Stored data entries
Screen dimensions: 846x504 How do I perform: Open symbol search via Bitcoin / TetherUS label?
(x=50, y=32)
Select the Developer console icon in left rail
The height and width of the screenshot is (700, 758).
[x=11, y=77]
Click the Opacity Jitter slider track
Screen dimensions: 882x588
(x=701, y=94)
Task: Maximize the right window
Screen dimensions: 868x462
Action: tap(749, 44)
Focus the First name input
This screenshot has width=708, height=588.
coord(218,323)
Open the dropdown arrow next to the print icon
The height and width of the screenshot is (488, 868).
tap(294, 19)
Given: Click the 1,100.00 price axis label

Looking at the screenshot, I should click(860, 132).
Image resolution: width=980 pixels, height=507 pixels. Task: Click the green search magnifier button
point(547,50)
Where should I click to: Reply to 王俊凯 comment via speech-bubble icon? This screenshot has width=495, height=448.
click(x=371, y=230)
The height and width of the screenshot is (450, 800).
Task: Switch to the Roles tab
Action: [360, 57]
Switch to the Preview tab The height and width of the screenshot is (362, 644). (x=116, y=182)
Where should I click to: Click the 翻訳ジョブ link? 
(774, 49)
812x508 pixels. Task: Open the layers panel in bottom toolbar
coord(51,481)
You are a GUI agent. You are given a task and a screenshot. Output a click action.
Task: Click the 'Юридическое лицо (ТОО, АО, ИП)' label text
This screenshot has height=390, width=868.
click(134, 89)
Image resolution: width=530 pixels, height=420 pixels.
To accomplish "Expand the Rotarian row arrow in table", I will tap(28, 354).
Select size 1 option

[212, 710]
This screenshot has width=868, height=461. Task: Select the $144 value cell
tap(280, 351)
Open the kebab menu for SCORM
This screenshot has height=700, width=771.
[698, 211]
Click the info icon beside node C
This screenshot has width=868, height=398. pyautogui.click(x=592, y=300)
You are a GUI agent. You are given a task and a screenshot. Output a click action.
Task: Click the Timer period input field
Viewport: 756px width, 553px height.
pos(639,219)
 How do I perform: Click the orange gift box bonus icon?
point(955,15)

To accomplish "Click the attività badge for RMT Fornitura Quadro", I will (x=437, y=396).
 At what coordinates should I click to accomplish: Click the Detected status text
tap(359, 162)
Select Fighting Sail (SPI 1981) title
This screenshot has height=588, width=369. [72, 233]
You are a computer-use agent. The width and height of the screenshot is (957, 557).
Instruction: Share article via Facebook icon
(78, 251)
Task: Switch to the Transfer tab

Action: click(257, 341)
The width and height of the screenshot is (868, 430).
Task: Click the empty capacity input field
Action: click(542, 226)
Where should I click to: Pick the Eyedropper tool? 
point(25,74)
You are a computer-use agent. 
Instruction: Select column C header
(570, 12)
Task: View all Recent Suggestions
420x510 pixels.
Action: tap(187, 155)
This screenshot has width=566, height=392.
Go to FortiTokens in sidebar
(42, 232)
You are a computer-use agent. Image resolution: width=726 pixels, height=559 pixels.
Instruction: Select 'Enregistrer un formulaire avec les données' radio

DESCRIPTION OF THE TASK
Output each entry exactly. Leave none out.

ANSWER TO THE EXERCISE
Screen dimensions: 846x504 How do I perform: Open symbol search via Bitcoin / TetherUS label?
(x=50, y=32)
Select the Developer console icon in left rail
The height and width of the screenshot is (700, 758).
[x=11, y=77]
Click the Opacity Jitter slider track
Screen dimensions: 882x588
(x=701, y=94)
Task: Maximize the right window
Screen dimensions: 868x462
Action: tap(749, 44)
Focus the First name input
This screenshot has width=708, height=588.
coord(218,323)
Open the dropdown arrow next to the print icon
The height and width of the screenshot is (488, 868).
tap(294, 19)
Given: Click the 1,100.00 price axis label

Looking at the screenshot, I should click(860, 132).
Image resolution: width=980 pixels, height=507 pixels. Task: Click the green search magnifier button
point(547,50)
Where should I click to: Reply to 王俊凯 comment via speech-bubble icon? This screenshot has width=495, height=448.
click(x=371, y=230)
The height and width of the screenshot is (450, 800).
Task: Switch to the Roles tab
Action: [360, 57]
Switch to the Preview tab The height and width of the screenshot is (362, 644). (x=116, y=182)
Where should I click to: Click the 翻訳ジョブ link? 
(774, 49)
812x508 pixels. Task: Open the layers panel in bottom toolbar
coord(51,481)
You are a GUI agent. You are given a task and a screenshot. Output a click action.
Task: Click the 'Юридическое лицо (ТОО, АО, ИП)' label text
This screenshot has height=390, width=868.
click(134, 89)
Image resolution: width=530 pixels, height=420 pixels.
To accomplish "Expand the Rotarian row arrow in table", I will tap(28, 354).
Select size 1 option

[212, 710]
This screenshot has width=868, height=461. Task: Select the $144 value cell
tap(280, 351)
Open the kebab menu for SCORM
This screenshot has height=700, width=771.
[698, 211]
Click the info icon beside node C
This screenshot has width=868, height=398. pyautogui.click(x=592, y=300)
You are a GUI agent. You are given a task and a screenshot. Output a click action.
Task: Click the Timer period input field
Viewport: 756px width, 553px height.
pos(639,219)
 How do I perform: Click the orange gift box bonus icon?
point(955,15)

To accomplish "Click the attività badge for RMT Fornitura Quadro", I will (x=437, y=396).
 At what coordinates should I click to accomplish: Click the Detected status text
tap(359, 162)
Select Fighting Sail (SPI 1981) title
This screenshot has height=588, width=369. [72, 233]
You are a computer-use agent. The width and height of the screenshot is (957, 557).
Instruction: Share article via Facebook icon
(78, 251)
Task: Switch to the Transfer tab

Action: click(257, 341)
The width and height of the screenshot is (868, 430).
Task: Click the empty capacity input field
Action: click(542, 226)
Where should I click to: Pick the Eyedropper tool? 
point(25,74)
You are a computer-use agent. 
Instruction: Select column C header
(570, 12)
Task: View all Recent Suggestions
420x510 pixels.
Action: tap(187, 155)
This screenshot has width=566, height=392.
Go to FortiTokens in sidebar
(42, 232)
You are a computer-use agent. Image resolution: width=726 pixels, height=559 pixels.
Instruction: Select 'Enregistrer un formulaire avec les données' radio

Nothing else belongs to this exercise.